I have a very generic question about applied statistics.
Suppose, to make things simple, we have a biased coin with probability $p$ of landing heads. We want to determine if our coin is truly fair - that is, if $p=1/2$.
We can do this by flipping the coin several times, generating a sequence such as $$0,0,1,0,0,1,1,0,1,0,1,1,1,1,0$$ for example. Now we must determine if that sequence of numbers is "random".
Typically statistical testing for randomness involves so-called "suites" or "batteries" which consist of several tests put together. For example, random.org list $15$ different tests on this page which are used to confirm the randomness of its number generator.
My first question is: how on earth do they justify the use of all these tests simultaneously? Surely the $15$ tests are all interdependently correlated in a way that is hopelessly complicated? I don't see how it would be possible to make sense out of such a vast array of results.
Secondly, and more importantly: let's say we are free to choose any statistical test we want (we can even make one up), after the sequence of coin flips has been generated. Is it always possible to cook up some unsavory mess of a function which returns $p$-values arbitrarily low? That is, can we fabricate a statistic such that its attaining the value for the given event of coin flips has (assuming randomness) probability smaller than any $\epsilon>0$ that is given?

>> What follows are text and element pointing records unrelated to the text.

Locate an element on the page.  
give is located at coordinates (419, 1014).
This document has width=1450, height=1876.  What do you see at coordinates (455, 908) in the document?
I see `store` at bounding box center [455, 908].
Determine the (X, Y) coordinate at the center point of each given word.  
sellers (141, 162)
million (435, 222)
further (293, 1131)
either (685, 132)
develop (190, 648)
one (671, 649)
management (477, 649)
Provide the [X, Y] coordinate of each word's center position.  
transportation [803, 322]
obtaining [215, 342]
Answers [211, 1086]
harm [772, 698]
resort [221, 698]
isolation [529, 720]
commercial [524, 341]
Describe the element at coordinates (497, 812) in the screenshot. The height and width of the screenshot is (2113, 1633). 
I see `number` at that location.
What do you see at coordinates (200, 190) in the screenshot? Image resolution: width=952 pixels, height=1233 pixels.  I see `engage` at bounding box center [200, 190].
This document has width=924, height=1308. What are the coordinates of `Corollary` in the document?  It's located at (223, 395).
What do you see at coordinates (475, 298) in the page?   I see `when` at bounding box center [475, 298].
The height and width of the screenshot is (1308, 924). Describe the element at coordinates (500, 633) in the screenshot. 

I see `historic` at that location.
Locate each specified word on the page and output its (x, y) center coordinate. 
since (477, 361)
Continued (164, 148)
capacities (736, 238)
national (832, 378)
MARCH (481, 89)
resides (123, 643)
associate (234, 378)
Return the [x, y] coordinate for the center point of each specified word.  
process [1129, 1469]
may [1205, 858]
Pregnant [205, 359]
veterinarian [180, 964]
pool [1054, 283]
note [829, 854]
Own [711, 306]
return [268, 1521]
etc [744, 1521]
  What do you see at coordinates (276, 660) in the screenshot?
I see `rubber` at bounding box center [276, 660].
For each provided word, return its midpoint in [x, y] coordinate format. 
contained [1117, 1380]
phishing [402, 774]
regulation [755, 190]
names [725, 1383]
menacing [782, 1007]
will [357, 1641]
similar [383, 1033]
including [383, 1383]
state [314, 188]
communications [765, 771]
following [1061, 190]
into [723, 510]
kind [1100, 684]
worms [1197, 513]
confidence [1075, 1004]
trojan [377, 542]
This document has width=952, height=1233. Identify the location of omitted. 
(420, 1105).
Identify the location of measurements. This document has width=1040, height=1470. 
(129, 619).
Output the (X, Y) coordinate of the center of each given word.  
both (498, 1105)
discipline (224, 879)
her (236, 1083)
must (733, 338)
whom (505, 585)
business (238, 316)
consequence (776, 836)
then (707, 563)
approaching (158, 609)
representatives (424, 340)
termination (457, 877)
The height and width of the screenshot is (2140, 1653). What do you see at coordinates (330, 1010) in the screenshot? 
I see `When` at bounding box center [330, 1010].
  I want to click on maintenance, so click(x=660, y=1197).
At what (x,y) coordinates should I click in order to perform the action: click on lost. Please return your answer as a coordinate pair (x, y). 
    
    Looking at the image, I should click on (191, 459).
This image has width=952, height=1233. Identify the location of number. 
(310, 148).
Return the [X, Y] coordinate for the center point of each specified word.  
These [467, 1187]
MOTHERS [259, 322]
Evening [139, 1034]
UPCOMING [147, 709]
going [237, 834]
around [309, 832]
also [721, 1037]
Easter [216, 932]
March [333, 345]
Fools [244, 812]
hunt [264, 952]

If so, what does this say about the objectivity of statistical testing. There are many different statistics which could be measured for a sequence of coin flips. Some of these, undoubtedly, will return very unlikely results. Humans are free to choose both which tests to use and what $p$-values to reject at - does this have implications for the practice of statistics? How can we measure the "randomness" of that sequences in an objective fashion, without incorporating human bias?
EDIT: Nobody has yet touched on the question of whether, for any given sequence of $1$'s and $0$'s a statistic can be constructed such that $P(\text{stat outcome})$ is arbitrarily small. I believe this demonstrates a negative answer:
Since there are $2^n$ possible sequences of length $n$, the statistic can take on at most $2^n$ different values over the event space. Therefore, the least possible probability would be the chance of getting that one outcome alone, which is $2^{-n}$. Therefore the $p$-value cannot be made smaller than any given $\epsilon>0$ - does this look correct?
A $p$-value is actually defined (in Statistical Inference by Casella and Berger, for instance) to be a statistic, not just a number, and it is called valid if it satisfies $$ P_\theta[p({\bf X}) \leq \alpha] \leq \alpha $$ for $\theta \in \Theta_0$. So the probability of seeing small values is genuinely low under the null hypothesis. This makes sense. If you constrain yourself to valid $p$-values then, you can't simply choose any $p$-value you like.
Also keep in mind that there is the notion of the information contained in a sample, and the degree to which a statistic preserves it.